For those faced with a mass of results output by SES, we propose an interpretive strategy that balances critical understandings of the chosen entities and corpus with knowledge of how digital technologies shape and frame results. The relationship between each of these points is similarly important. This framework can be represented as a triangle (below). We believe attending to each node and relationship within the triangle can keep SES transparent and self-reflexive.

The SES triangle method of interpretation.
The SES triangle method of interpretation.

 

The Nodes and Their Relationships

THE ENTITIES

SES users reflect on how they select their entity list(s). Questions to ask: How and why did you select this grouping to compare? If you did not generate the entity list yourself, where did it come from? What sources were used to generate the data? How does this list open up new possibilities for research? How does it limit or close down other possibilities?

THE CORPUS

SES users reflect on the corpus that is being queried. Questions to ask: What is the size and scope of the corpus? Who created it and why? What are its strengths and weaknesses in terms of the time periods covered and diversity of publications?

THE DIGITAL

SES users reflect on the digital technologies, algorithms, and data structures that comprise the process. Questions to ask: What schema, fields and facets were used in creating the search index? What historical materials, processes, and experiences do not easily lend themselves to digitization and what effect does their omission have on results? How does making materials machine-readable change the research process?

THE ENTITIES-CORPUS RELATIONSHIP

What is the relationship between the list of entities you are querying and the corpus? How could you design an entity list that plays to the strengths of the corpus? At the same time, if we only design research questions and entity lists on the basis of what is likely to generate interesting results in the corpus, how does this limit scholarship?

THE CORPUS-DIGITAL RELATIONSHIP

How did the digitization process change the nature of the corpus? What is the quality of the OCR text? How did intellectual property restrictions and other factors influence what material was digitized and what was left out?
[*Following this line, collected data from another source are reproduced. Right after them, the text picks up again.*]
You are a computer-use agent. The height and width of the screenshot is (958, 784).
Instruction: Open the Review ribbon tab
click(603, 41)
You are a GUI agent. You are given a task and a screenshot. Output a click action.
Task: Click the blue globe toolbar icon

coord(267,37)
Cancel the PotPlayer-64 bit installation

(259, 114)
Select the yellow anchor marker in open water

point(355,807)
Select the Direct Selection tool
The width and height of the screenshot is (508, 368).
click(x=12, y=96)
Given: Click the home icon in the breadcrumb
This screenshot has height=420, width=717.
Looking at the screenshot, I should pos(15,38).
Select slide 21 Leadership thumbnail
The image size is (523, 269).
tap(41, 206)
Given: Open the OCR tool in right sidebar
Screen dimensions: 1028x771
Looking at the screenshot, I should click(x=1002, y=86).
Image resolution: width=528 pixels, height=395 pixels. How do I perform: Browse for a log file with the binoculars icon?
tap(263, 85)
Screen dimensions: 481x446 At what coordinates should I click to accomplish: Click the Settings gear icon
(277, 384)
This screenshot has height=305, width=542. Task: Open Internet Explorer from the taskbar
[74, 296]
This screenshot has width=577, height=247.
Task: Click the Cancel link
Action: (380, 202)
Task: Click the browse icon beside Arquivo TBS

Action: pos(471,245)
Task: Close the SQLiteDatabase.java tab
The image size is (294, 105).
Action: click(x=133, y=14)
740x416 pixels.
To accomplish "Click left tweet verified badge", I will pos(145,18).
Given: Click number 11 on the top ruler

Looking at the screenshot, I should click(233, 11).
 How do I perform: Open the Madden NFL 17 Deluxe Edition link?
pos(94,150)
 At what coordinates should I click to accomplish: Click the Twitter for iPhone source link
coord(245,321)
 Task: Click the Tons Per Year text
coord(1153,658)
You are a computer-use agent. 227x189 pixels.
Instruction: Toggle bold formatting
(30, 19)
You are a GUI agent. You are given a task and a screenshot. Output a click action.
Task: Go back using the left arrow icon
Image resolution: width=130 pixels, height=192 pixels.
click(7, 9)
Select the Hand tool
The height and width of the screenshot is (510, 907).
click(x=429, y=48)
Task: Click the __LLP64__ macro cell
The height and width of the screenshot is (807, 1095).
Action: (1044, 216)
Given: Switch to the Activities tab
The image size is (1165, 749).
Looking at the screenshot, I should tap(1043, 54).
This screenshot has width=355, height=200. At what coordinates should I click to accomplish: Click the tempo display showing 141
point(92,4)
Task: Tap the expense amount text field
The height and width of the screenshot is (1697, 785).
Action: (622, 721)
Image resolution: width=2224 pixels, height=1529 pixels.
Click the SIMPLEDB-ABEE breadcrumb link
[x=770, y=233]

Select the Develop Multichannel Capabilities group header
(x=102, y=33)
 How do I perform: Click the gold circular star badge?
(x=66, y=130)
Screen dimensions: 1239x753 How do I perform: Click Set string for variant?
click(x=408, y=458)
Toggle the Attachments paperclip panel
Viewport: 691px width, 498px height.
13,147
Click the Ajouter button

How granular is the metadata that describes the corpus and is it consistent? Is the underlying corpus data openly accessible, viewable, and reusable? We contend that it should be to keep the process transparent and repeatable.

THE ENTITIES-DIGITAL RELATIONSHIP

What issues of disambiguation, false positives, and false negatives can you anticipate before querying the entities? What issues do you recognize in examining the queried results? How do you adjust the search queries to try to mitigate these problems? Do you make these adjustments consistently or selectively?

 

We think of the SES analytical triangle much like an algorithm—an iterative process that researchers can return to again and again as they work. However, we don’t believe that SES researchers need to limit their analysis to this triangle model. The end goal of the SES research process isn’t only to generate meta-commentaries and critiques of all Big Data analysis and visualization. While we believe the triangle model can help researchers interpret their results and qualify historical claims, it can also answer research questions, spark new inquiries, and generate knowledge.